高压氧调控TLR4/NF-κB通路对脓毒症大鼠海马区细胞凋亡的影响

Effects of Hyperbaric Oxygen Regulation of TLR4/NF-κB Pathway on Apoptosis in Hippocampus of Septic Rats

目的:探究高压氧(hyperbaric oxygenation,HBO)调控Toll样受体4(Toll-like receptor 4,TLR4)/核因子(nuclear factor,NF)-κB通路对脓毒症相关性脑病(sepsis-associated encephalopathy,SAE)大鼠海马区细胞凋亡的影响。方法:将45只大鼠随机分为对照组、SAE组和SAE+HBO组(n=15),腹腔注射LPS构建SAE模型(15mg/kg,3d),SAE+HBO组大鼠每日接受HBO干预。检测和比较各组脑神经功能、海马体神经元损伤、凋亡、炎性反应水平,评估海马体中TLR4和NF-κB转录和翻译水平。结果:三组大鼠上述各指标比较差异显著(P<0.05)。SAE组的逃避潜伏期(44.06±5.12s)、IL-1β(76.25±8.06pg/mL)、IL-6(91.37±10.74pg/mL)、海马神经元损伤和凋亡(6.17±0.78个/视野)、TLR4和NF-κB mRNA和蛋白水平显著高于对照组,穿越平台次数(2.94±0.35次)显著低于对照组(P<0.05)。SAE+HBO组的逃避潜伏期(35.86±3.06s)、IL-1β(48.68±5.21pg/mL)、IL-6(64.47±7.06pg/mL)、海马神经元损伤和凋亡(3.42±0.52个/视野)、TLR4和NF-κB mRNA和蛋白水平显著低于SAE组,穿越平台次数(4.98±0.66次)显著高于SAE组(P<0.05)。结论:HBO可能通过抑制TLR4/NF-κB通路缓解SAE引起的海马神经元损伤和凋亡,进而保护神经功能。

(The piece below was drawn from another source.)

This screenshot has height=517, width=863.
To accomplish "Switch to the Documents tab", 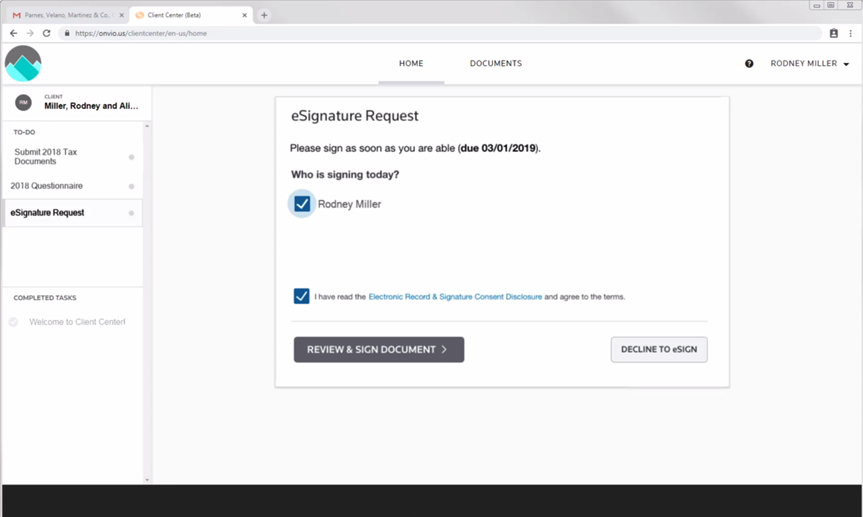I will [496, 64].
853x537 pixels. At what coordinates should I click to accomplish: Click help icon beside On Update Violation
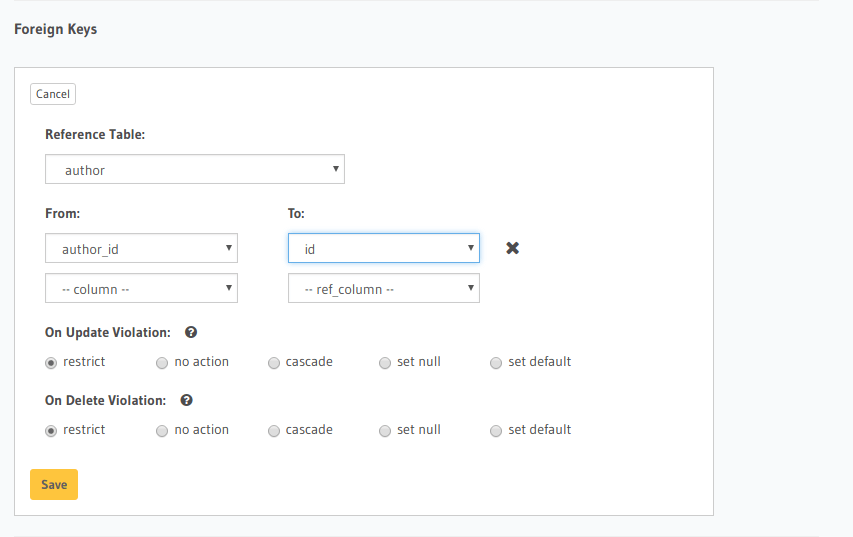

Objective:To explore the effect of hyperbaric oxygen(HBO)on apoptosis in hippocampus of rats with sepsis-related encephalopathy(SAE)by regulating the Toll-like receptor 4(TLR4)/nuclear factor(NF)-κB pathway.Methods:45 rats were randomly divided into control group,SAE group and SAE+HBO group(n=15).The SAE model was constructed by intraperitoneal injection of LPS(15 mg/kg,3 days).Rats in SAE+HBO group received HBO intervention daily.The cranial nerve function,hippocampal neuron damage,apoptosis,and inflammatory response levels in each group were tested and compared.TLR4 and NF-κB transcription and translation levels in the hippocampus were detected.Results:The above indicators of the three groups of rats were significantly different(P<0.05).The escape latency(44.06±5.12 s),IL-1β(76.25±8.06 pg/mL),IL-6(91.37±10.74 pg/mL),hippocampal neuron damage and apoptosis(6.17±0.78 cells/field of view),TLR4 and NF-κB mRNA and protein levels in SAE group were significantly higher than those of the control group,and the number of crossing platforms(2.94±0.35 times)was significantly lower than that of the control group(P<0.05).The escape latency(35.86±3.06 s),IL-1β(48.68±5.21 pg/mL),IL-6(64.47±7.06 pg/mL),hippocampal neuron damage and apoptosis(3.42±0.52 cells/field of view),TLR4 and NF-κB mRNA and protein levels in the SAE+HBO group were significantly lower than those in the SAE group,and the number of crossing platforms(4.98±0.66 times)was significantly higher than in the SAE group(P<0.05).Conclusion:HBO may alleviate the damage and apoptosis of hippocampal neurons caused by SAE by inhibiting the TLR4/NF-κB pathway,thereby protecting nerve function.